What the task requires >> Search each line below for "input", then return the lines where it appears.

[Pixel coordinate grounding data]
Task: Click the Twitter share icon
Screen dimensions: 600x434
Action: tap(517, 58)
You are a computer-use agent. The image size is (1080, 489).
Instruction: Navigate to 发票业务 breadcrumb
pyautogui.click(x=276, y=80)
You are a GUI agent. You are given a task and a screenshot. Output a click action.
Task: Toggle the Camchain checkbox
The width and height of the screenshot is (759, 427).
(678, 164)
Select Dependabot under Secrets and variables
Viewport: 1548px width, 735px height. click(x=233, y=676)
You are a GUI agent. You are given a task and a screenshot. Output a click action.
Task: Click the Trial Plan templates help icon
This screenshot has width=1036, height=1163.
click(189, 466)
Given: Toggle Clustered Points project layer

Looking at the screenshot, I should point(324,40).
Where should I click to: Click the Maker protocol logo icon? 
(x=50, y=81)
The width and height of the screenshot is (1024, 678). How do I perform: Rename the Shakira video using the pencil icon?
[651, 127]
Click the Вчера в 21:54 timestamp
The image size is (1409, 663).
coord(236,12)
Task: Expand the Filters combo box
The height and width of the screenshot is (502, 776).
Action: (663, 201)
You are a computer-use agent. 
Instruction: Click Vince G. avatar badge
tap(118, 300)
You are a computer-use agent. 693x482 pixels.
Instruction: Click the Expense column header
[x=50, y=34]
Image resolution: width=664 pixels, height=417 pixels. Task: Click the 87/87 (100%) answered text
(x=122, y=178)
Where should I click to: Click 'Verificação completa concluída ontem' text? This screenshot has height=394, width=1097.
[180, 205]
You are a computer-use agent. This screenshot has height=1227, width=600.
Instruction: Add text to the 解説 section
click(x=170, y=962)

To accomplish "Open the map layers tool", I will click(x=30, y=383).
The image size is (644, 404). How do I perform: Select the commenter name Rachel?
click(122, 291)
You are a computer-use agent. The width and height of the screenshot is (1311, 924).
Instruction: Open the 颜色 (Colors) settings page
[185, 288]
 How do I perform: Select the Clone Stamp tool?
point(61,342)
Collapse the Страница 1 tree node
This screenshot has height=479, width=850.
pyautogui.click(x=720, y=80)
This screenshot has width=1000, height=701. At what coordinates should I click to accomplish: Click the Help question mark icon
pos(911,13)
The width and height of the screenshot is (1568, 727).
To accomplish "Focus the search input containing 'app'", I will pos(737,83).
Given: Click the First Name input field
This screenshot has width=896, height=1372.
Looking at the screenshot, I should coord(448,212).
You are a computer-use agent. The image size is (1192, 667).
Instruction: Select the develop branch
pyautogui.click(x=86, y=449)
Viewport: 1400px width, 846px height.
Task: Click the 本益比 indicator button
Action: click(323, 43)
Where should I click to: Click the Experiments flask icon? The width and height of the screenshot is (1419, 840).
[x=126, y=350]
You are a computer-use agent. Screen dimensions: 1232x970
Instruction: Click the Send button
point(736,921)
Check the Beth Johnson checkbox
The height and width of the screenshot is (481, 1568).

Written solution >>
To accomplish "Focus the search input containing 'app'", I will pos(737,83).
Given: Click the First Name input field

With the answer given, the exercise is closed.